The Company set foot in energy investment funds management
through entering into a framework agreement with Jereh for
cooperation of an energy investment fund, which will further
enrich the core business activities and broaden the revenue
stream of the Company.
*(June 23, 2019 - Hong Kong)* *IDG Energy Investment Limited* ("*IDG Energy
Investment*" or the "Company", stock code: 650.HK) is pleased to announce
the consolidated results of the Company and its subsidiaries for the
financial year ended 31 March 2019 ("FY2018"). The Company made significant
progress in its financial performance and business development in FY2018.
*Financial Highlights*
During FY2018, benefiting from recovering of oil prices and the operational
improvement, the domestic upstream crude oil asset recorded gross revenue
from sales of approximately HK$210.0 million, representing a year-on-year
increase of 36.2%. The Company holds 100% equity interest of the portfolio
company and the financial figures of the asset are fully consolidated to the
Company's financial statement.
Financial performance of the Company's other investment portfolio are
reflected in the investment income. In FY2018, the Company's investment
income amounted to HK$163.3 million, representing a significant year-on-year
increase of 119.5%. The increase is primarily attributable to return of the
investment from the upstream unconventional shale oil and gas assets in the
Eagle Ford core region of the U.S.
The Company's EBITDA for FY2018 increased by 132.6% year-on-year to
approximately HK$236.6 million. Net profit increased by over 89.0% to
approximately HK$27.4 million.
*Business Review*
As of 31 March, 2019, the Company has made investments in various energy
assets at home and abroad, covering upstream crude oil assets and liquefied
natural gas ("LNG") assets along the value chain.
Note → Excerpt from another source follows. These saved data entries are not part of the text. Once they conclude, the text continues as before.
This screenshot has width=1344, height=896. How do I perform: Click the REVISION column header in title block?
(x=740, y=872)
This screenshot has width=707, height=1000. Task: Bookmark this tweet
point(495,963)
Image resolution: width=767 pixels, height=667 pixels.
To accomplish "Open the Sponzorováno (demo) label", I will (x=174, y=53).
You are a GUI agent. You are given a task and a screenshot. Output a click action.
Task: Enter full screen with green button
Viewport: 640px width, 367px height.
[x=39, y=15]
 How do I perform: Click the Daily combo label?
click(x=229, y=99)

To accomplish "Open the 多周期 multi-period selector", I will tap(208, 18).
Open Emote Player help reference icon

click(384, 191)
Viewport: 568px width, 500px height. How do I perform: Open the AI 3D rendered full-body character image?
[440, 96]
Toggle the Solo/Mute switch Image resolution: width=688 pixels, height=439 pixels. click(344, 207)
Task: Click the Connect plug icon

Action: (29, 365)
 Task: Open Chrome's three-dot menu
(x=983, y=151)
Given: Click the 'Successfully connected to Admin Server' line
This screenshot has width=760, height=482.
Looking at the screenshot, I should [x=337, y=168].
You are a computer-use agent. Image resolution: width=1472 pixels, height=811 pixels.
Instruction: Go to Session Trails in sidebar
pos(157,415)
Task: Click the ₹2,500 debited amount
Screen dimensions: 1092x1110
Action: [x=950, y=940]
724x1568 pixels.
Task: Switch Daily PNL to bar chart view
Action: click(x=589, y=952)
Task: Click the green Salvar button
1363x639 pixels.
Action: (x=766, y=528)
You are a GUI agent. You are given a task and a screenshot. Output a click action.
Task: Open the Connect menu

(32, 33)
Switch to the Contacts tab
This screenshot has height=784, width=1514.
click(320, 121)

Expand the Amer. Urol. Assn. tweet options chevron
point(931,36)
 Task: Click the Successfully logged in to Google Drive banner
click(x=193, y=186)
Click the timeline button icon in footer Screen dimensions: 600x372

In FY2018, the Company made further investments along the LNG value chain
and had successfully developed a more diversified and balanced investment
portfolio through selective investments regarding energy assets at home and
abroad. The Company also set foot in energy investment funds management
through entering into a framework agreement (the "Framework Agreement" )
with Yantai Jereh Petroleum Service Group Co., Ltd.*("Jereh"), further
enriching the core business activities and broadening the revenue streams of
the Company. For invested upstream assets, the Company focused on further
improvement of the operational efficiency and rigorous cost-control to
enhance the value of the assets.
*Summary of key investment portfolios*
*Investment along LNG value chain
JOVO*
On 28 July 2017, the Company invested in Jiangxi Jovo Energy Company Limited
( "JOVO" ). JOVO is a company principally engaged in clean energy
businesses, including importing, processing and sale of LNG and liquefied
petroleum gas ("LPG") in China.
According to the information provided by JOVO, JOVO'S operational
performance remained robust in 2018 with its sales volume and revenue
increased stably as compared to 2017. As for LNG imports, JOVO delivered
more than 1 million tons of LNG to end-users which represents another big
jump. In September 2018, JOVO filed application for its initial public
offering (IPO) in China. The Company strongly believes that JOVO' s
performance is in line with its expectation and the high demand of gas
supply in China will keep JOVO growing at a fast speed. Also, being
internationally recognized, JOVO is potentially expanding its footprints to
Southeast Asia.
*GNL Quebec *
On 30 November 2017, the Company, through its subsidiary, invested in GNL
Quebec, which is developing a state-of-the-art and low-carbon-emission LNG
exporting terminal project. The project is one of the largest Canadian LNG
export terminals under development with a maximum nameplate liquefaction
capacity of up to 11 million tons per annum. On 26 July 2018, the Company
made a subsequent investment of US$1 million (equivalent to approximately
HK$7,800,000) to support the project's ongoing development. The Company
holds minority interest in GNL Quebec.
GNL Quebec is developing a 750-km natural gas pipeline to connect the
Terminal to TransCanada' s Canadian Mainline in Eastern Ontario to expand
the competitive advantage of the entire project. The project of the terminal
has continued to make positive progress on key milestones to increase
momentum and advance towards FID ("Final Investment Decision").
*LNGL *
On 13 June 2018, the Company, through its subsidiary, made the investment
for A$28.2 million (equivalent to approximately HK$166.8 million). The
Company held a 9.9% equity interest in Liquefied Natural Gas Limited ("LNGL"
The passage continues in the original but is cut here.